Meet the Board Nominees! Part 3

Want to Cook Everything Perfectly?



Anyone can do it. I am not talking about sauces, flavor combinations and presentation here, but about cooking your food to the perfect degree of doneness every time. This can be easily achieved by anyone regardless of their cooking skill using a technique called Sous Vide. I have been a Professor at VCU teaching chemistry to pharmacy students for many years. Since I am a chemist, I have a natural interest in cooking because the changes that occur during cooking are in fact Chemistry. This interest has led me to the study of  culinary arts and I have been certified in culinary arts and food handling for about 2 and a half years.  As a teacher at the University of Richmond Culinary arts program, I have integrated Sous Vide cooking into my class on The Science of Cooking For Non Scientists and have found it to be the most interesting techniques I have worked with. 

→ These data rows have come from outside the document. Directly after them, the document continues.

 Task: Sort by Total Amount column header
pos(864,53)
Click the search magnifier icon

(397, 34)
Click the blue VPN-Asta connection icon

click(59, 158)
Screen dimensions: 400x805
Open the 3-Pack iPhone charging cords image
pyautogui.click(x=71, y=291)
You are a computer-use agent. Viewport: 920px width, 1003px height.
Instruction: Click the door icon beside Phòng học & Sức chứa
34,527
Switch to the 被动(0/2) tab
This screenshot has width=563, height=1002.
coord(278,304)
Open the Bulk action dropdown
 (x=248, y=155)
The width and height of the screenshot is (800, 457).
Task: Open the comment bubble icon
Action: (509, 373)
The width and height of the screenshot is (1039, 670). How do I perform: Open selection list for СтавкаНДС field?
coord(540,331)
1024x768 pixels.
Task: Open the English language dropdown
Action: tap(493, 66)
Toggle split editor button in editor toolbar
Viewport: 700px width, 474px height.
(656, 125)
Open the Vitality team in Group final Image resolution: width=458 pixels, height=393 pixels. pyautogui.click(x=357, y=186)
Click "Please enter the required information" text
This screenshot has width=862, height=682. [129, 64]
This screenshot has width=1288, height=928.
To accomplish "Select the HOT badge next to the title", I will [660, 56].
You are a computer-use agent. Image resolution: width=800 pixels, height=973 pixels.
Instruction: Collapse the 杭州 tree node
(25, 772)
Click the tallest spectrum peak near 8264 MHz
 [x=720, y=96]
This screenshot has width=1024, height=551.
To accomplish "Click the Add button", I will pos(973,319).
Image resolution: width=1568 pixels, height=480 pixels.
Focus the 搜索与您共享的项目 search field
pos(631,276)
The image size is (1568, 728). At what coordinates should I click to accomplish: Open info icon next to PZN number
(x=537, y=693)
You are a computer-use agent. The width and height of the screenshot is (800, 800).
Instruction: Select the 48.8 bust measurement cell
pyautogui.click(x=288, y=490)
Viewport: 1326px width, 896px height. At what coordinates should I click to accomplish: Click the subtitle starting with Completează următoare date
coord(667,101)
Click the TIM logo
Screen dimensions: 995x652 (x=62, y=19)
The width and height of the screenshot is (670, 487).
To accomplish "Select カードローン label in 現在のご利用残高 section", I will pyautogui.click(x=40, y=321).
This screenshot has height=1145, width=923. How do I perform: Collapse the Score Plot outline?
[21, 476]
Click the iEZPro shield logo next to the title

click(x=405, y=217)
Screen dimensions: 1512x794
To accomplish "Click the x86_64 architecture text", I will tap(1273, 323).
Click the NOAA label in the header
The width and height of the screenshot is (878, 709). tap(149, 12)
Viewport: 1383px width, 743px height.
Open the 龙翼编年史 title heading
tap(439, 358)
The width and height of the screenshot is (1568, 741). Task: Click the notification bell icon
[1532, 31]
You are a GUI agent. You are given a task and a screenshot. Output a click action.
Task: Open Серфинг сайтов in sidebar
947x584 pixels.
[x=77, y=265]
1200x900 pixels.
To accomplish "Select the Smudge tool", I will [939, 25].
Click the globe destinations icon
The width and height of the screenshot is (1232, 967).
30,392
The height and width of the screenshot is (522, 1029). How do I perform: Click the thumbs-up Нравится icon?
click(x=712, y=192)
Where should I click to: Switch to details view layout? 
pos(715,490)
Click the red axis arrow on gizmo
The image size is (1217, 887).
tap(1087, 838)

The technique involves sealing the food to be cooked in a vacuum bag and poaching it in a water bath at a very precise temperature. The vacuum bag is used to protect the food from air which may oxidize and discolor some types of foods. The water bath temperature chosen is the temperature that provides perfect doneness for the food being cooked and this doneness is achieved throughout the entire portion of food, not only in its center. In conventional cooking, since the foods are heated from the outside, one must overheat the outside of the food in order to completely cook the inside. Not overheating the outside of the food is important especially for meats, poultry and fish because the overcooked outside will be tough, less moist  and less flavorful. In addition,  food overcooked on the outside at a high temperature (think outside grill) will contain mutagenic and carcinogenic byproducts of such cooking.





This picture picture shows the cross section of a steak cooked conventionally and having a large temperature gradient along with the steak below it with that has a  small temperature gradient representing a steak cooked Sous Vide.  


The picture on the right shows the finished product of what a steak cooked Sous Vide would actually look like.





For fruits and vegetables, imagine the perfect amount of crispness in each piece of carrot  or apple even if the size of the pieces were not uniform to start with. Since the temperature is being held at exactly the temperature of perfect doneness, it is virtually impossible to overcook your food using Sous Vide. Some foods may become even more moist and flavorful if cooked for several days in the water bath. 

So, How do you get started? The first thing you will need is a Sous Vide cooker. These are available commercially - they can be a little pricey, but they are coming down in price pretty rapidly due to increased demand. Another option is that a Sous Vide Cooker can be put together from common household items that you may already have. You can construct a Sous Vide cooker using an aquarium heater, a crock pot, a probe thermometer and an inexpensive electric on/off controller. The crock pot cycles on and off to maintain the temperature set from the controller and read by the probe thermometer. The aquarium circulator is for keeping the water  in the crock pot moving for convection. Various instructions on how to do this are available online. 

The only other thing you will need is a vacuum seal bag. Again, you can go the expensive way and use a "Food Saver" type vacuum sealer, which you may already possess as a way to keep frozen foods fresher/longer. The inexpensive way is to use Ziploc Vacuum Freezer bags that have an air tight nipple  and come with a plunger to manually suck air out of the bags once sealed.  I have found that these work fine and are a very inexpensive and a suitable alternative for both Sous Vide cooking and vacuum freezer storage. 

As a Co-op member/owner (and Board Nominee) I hope to advocate not only healthy foods, but also high quality delicious and interesting foods such as fresh/local foods cooked by the Sous Vide Technique. Sous Vide cooking could be integrated into the Co-op's prepared foods, and represent a unique offering to the food conscious members of the Co-op community. The Co-op opens up an opportunity for us to come together as a community and share ideas about how to push Richmond's food future forward, and I am glad to be a part of that conversation.